» Exercise prompt
Beginning with the line below that contains "You are a computer-use agent. This" and ending with the line that contains "Task: Open the Please Select dropdown", copy every line exactly. Copy nothing else.
%%
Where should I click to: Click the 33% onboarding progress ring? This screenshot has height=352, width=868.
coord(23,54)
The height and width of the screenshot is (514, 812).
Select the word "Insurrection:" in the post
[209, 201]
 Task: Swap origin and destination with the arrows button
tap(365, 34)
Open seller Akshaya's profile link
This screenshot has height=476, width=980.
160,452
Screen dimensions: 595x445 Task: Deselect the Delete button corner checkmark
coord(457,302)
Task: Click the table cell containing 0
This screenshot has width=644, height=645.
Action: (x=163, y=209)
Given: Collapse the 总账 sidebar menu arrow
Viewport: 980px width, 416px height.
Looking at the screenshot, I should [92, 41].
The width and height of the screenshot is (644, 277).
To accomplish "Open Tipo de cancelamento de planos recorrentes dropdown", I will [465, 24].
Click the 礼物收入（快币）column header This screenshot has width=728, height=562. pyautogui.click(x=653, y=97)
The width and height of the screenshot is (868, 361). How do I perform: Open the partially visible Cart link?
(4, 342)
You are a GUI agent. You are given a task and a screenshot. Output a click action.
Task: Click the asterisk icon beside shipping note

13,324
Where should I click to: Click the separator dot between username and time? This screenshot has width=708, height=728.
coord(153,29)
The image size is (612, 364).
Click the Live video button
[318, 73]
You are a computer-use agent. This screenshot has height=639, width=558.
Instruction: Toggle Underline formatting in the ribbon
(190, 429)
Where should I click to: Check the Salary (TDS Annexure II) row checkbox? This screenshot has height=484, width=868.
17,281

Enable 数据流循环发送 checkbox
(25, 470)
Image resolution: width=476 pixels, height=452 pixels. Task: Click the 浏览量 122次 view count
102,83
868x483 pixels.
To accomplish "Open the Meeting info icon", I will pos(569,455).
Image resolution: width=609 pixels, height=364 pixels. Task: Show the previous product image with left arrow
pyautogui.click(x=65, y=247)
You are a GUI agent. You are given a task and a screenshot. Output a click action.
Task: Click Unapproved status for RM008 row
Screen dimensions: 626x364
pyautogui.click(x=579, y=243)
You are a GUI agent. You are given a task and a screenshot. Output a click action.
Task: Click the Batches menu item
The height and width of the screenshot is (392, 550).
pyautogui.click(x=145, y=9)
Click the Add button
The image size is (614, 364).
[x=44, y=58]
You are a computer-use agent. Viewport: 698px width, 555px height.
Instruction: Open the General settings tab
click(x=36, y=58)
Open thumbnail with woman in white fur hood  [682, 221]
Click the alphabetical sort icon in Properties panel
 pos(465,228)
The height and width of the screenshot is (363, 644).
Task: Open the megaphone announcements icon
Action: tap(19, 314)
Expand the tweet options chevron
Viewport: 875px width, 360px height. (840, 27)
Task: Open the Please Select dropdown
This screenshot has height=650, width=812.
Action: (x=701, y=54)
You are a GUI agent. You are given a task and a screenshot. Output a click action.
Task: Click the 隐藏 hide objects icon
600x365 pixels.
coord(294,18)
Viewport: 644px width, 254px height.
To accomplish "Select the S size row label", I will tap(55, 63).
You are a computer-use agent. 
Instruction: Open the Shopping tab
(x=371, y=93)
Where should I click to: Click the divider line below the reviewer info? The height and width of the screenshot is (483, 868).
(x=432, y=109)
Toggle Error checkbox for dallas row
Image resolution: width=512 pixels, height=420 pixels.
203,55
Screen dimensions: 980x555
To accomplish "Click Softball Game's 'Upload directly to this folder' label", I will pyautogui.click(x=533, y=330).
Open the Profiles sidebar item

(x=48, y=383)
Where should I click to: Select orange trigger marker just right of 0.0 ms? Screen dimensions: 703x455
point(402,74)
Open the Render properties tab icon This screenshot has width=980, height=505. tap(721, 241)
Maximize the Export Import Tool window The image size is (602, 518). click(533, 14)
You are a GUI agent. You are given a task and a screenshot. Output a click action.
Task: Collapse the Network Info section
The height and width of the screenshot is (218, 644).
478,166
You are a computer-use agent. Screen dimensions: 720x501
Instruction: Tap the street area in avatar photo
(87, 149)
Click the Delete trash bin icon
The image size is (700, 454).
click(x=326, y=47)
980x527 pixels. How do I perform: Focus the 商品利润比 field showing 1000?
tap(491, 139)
%%
» Exercise result
You are a computer-use agent. This screenshot has height=639, width=558.
Instruction: Toggle Underline formatting in the ribbon
(190, 429)
Where should I click to: Check the Salary (TDS Annexure II) row checkbox? This screenshot has height=484, width=868.
17,281

Enable 数据流循环发送 checkbox
(25, 470)
Image resolution: width=476 pixels, height=452 pixels. Task: Click the 浏览量 122次 view count
102,83
868x483 pixels.
To accomplish "Open the Meeting info icon", I will pos(569,455).
Image resolution: width=609 pixels, height=364 pixels. Task: Show the previous product image with left arrow
pyautogui.click(x=65, y=247)
You are a GUI agent. You are given a task and a screenshot. Output a click action.
Task: Click Unapproved status for RM008 row
Screen dimensions: 626x364
pyautogui.click(x=579, y=243)
You are a GUI agent. You are given a task and a screenshot. Output a click action.
Task: Click the Batches menu item
The height and width of the screenshot is (392, 550).
pyautogui.click(x=145, y=9)
Click the Add button
The image size is (614, 364).
[x=44, y=58]
You are a computer-use agent. Viewport: 698px width, 555px height.
Instruction: Open the General settings tab
click(x=36, y=58)
Open thumbnail with woman in white fur hood  [682, 221]
Click the alphabetical sort icon in Properties panel
 pos(465,228)
The height and width of the screenshot is (363, 644).
Task: Open the megaphone announcements icon
Action: tap(19, 314)
Expand the tweet options chevron
Viewport: 875px width, 360px height. (840, 27)
Task: Open the Please Select dropdown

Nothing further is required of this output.